Instructions for the task:
Give the records again in full, exactly as they appear.

Stored records:
►

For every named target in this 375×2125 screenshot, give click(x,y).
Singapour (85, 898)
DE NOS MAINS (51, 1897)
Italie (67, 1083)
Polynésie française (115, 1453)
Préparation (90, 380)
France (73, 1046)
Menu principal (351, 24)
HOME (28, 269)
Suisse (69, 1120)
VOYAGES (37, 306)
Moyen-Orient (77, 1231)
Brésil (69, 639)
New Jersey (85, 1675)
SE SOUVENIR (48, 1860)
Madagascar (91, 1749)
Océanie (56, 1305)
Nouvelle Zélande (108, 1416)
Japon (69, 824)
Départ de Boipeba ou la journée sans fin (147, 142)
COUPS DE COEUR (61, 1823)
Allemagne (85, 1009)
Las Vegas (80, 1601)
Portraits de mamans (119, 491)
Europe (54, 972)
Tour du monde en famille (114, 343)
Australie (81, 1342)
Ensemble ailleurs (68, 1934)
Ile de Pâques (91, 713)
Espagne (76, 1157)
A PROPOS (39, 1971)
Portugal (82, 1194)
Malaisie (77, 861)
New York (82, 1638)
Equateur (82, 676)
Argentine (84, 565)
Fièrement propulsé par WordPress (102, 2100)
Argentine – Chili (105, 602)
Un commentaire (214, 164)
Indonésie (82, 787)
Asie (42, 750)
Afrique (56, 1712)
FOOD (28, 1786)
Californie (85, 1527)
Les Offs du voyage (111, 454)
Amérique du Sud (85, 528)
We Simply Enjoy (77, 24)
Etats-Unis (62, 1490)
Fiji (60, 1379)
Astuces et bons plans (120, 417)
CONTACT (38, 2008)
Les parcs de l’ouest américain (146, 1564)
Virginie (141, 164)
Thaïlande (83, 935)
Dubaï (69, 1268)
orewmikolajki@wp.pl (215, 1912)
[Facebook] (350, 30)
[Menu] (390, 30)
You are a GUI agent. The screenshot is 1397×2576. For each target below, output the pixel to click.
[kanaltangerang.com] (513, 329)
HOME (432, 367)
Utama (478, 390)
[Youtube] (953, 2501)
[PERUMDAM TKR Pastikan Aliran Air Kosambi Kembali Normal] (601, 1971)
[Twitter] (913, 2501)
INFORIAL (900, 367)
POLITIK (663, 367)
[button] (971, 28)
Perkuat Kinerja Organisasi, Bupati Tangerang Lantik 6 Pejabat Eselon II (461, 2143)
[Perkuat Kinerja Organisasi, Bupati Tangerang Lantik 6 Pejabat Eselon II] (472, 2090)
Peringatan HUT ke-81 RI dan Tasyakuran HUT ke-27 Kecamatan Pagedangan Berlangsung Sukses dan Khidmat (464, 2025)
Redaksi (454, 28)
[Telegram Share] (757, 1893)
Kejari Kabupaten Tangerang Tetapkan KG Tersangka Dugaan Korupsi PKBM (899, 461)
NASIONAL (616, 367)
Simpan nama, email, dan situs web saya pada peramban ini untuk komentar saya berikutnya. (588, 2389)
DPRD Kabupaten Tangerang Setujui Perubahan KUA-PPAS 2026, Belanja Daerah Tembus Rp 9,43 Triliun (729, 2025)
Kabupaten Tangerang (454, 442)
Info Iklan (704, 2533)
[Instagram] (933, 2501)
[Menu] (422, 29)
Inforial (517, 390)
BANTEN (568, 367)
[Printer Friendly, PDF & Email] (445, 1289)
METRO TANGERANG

◄

Exercise output:
For every named target in this 375×2125 screenshot, give click(x,y).
Singapour (85, 898)
DE NOS MAINS (51, 1897)
Italie (67, 1083)
Polynésie française (115, 1453)
Préparation (90, 380)
France (73, 1046)
Menu principal (351, 24)
HOME (28, 269)
Suisse (69, 1120)
VOYAGES (37, 306)
Moyen-Orient (77, 1231)
Brésil (69, 639)
New Jersey (85, 1675)
SE SOUVENIR (48, 1860)
Madagascar (91, 1749)
Océanie (56, 1305)
Nouvelle Zélande (108, 1416)
Japon (69, 824)
Départ de Boipeba ou la journée sans fin (147, 142)
COUPS DE COEUR (61, 1823)
Allemagne (85, 1009)
Las Vegas (80, 1601)
Portraits de mamans (119, 491)
Europe (54, 972)
Tour du monde en famille (114, 343)
Australie (81, 1342)
Ensemble ailleurs (68, 1934)
Ile de Pâques (91, 713)
Espagne (76, 1157)
A PROPOS (39, 1971)
Portugal (82, 1194)
Malaisie (77, 861)
New York (82, 1638)
Equateur (82, 676)
Argentine (84, 565)
Fièrement propulsé par WordPress (102, 2100)
Argentine – Chili (105, 602)
Un commentaire (214, 164)
Indonésie (82, 787)
Asie (42, 750)
Afrique (56, 1712)
FOOD (28, 1786)
Californie (85, 1527)
Les Offs du voyage (111, 454)
Amérique du Sud (85, 528)
We Simply Enjoy (77, 24)
Etats-Unis (62, 1490)
Fiji (60, 1379)
Astuces et bons plans (120, 417)
CONTACT (38, 2008)
Les parcs de l’ouest américain (146, 1564)
Virginie (141, 164)
Thaïlande (83, 935)
Dubaï (69, 1268)
orewmikolajki@wp.pl (215, 1912)
[Facebook] (350, 30)
[Menu] (390, 30)
You are a GUI agent. The screenshot is 1397×2576. For each target below, output the pixel to click.
[kanaltangerang.com] (513, 329)
HOME (432, 367)
Utama (478, 390)
[Youtube] (953, 2501)
[PERUMDAM TKR Pastikan Aliran Air Kosambi Kembali Normal] (601, 1971)
[Twitter] (913, 2501)
INFORIAL (900, 367)
POLITIK (663, 367)
[button] (971, 28)
Perkuat Kinerja Organisasi, Bupati Tangerang Lantik 6 Pejabat Eselon II (461, 2143)
[Perkuat Kinerja Organisasi, Bupati Tangerang Lantik 6 Pejabat Eselon II] (472, 2090)
Peringatan HUT ke-81 RI dan Tasyakuran HUT ke-27 Kecamatan Pagedangan Berlangsung Sukses dan Khidmat (464, 2025)
Redaksi (454, 28)
[Telegram Share] (757, 1893)
Kejari Kabupaten Tangerang Tetapkan KG Tersangka Dugaan Korupsi PKBM (899, 461)
NASIONAL (616, 367)
Simpan nama, email, dan situs web saya pada peramban ini untuk komentar saya berikutnya. (588, 2389)
DPRD Kabupaten Tangerang Setujui Perubahan KUA-PPAS 2026, Belanja Daerah Tembus Rp 9,43 Triliun (729, 2025)
Kabupaten Tangerang (454, 442)
Info Iklan (704, 2533)
[Instagram] (933, 2501)
[Menu] (422, 29)
Inforial (517, 390)
BANTEN (568, 367)
[Printer Friendly, PDF & Email] (445, 1289)
METRO TANGERANG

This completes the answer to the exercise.